* **Task**
According to the text about Hugh McElvaney, how many times has he been Mayor of Monaghan?
** Opening Text segment block **
Hugh McElvaney is an Irish politician and businessman. He is a member of Monaghan County Council, elected originally for Fine Gael but now an independent, representing the Ballybay-Clones Electoral Area since its establishment from the 2014 election onwards. He is involved with waste management firms used in several Irish jurisdictions, and valued at over €16 million per annum. McElvaney is currently under investigation by the Standards in Public Office Commission following the 2015 RTÉ broadcast of Standards in Public Office, which alleged that he was corrupt.

Electoral history
McElvaney stood as a candidate for Fine Gael in the Cavan-Monaghan at the November 1982 Irish general election; he finished bottom in a poll topped by the future Tánaiste John Wilson.

McElvaney instead established himself as a Fine Gael stalwart in Monaghan. He has four times been Mayor of Monaghan and has been elected to Monaghan County Council on nine occasions, as of (and including) the 2014 election.
** Closing Text segment block **
** Opening Provided material block **
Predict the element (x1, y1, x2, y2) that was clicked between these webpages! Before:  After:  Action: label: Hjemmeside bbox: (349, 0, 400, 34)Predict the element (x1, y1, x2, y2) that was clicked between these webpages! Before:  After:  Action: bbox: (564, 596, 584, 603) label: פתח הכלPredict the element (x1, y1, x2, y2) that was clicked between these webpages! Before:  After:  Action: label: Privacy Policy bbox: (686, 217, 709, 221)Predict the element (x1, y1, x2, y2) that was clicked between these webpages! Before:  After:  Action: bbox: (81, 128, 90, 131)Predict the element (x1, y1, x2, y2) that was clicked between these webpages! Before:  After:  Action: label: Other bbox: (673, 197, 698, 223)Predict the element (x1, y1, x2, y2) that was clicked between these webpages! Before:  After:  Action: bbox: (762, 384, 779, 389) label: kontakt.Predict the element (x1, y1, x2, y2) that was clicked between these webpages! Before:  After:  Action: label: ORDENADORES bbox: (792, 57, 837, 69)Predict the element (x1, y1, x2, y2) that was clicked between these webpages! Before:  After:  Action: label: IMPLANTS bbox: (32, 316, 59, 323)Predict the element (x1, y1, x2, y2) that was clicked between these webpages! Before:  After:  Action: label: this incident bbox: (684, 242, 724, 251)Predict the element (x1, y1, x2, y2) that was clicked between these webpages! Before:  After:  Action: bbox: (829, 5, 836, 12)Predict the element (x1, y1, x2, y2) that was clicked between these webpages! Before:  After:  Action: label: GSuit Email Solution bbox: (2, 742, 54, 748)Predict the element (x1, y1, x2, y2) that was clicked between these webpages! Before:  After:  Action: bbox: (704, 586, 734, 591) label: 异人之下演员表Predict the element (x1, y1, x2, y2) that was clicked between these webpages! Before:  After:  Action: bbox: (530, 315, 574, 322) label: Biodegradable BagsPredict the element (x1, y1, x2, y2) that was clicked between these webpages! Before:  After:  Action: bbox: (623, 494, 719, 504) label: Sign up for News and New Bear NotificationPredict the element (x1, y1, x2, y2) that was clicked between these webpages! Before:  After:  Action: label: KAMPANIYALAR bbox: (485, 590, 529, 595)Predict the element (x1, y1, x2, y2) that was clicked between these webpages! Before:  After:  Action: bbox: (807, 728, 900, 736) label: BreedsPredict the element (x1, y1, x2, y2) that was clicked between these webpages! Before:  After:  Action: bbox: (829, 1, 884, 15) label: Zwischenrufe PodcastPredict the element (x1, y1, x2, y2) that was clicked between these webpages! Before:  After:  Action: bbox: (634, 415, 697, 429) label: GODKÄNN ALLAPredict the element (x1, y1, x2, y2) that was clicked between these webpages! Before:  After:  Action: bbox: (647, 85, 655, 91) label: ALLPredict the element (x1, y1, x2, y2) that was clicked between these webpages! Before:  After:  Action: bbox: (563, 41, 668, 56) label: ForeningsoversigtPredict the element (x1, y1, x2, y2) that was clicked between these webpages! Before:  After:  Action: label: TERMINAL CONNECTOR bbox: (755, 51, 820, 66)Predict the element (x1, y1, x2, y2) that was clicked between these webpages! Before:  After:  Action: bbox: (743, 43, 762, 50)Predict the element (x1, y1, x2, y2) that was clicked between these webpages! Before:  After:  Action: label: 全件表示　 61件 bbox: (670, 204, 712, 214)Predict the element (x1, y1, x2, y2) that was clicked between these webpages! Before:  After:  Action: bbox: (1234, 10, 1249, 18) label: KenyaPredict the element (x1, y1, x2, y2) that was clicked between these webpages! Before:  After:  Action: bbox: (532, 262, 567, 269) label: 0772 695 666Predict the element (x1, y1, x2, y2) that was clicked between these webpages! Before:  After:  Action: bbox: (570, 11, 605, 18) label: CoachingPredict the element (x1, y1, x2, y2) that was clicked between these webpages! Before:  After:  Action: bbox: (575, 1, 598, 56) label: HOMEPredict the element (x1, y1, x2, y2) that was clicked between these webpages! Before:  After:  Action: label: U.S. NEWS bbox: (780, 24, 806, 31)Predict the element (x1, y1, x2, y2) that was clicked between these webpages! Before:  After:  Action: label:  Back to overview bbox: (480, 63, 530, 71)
** Closing Provided material block **
* **Answer space**
Four times.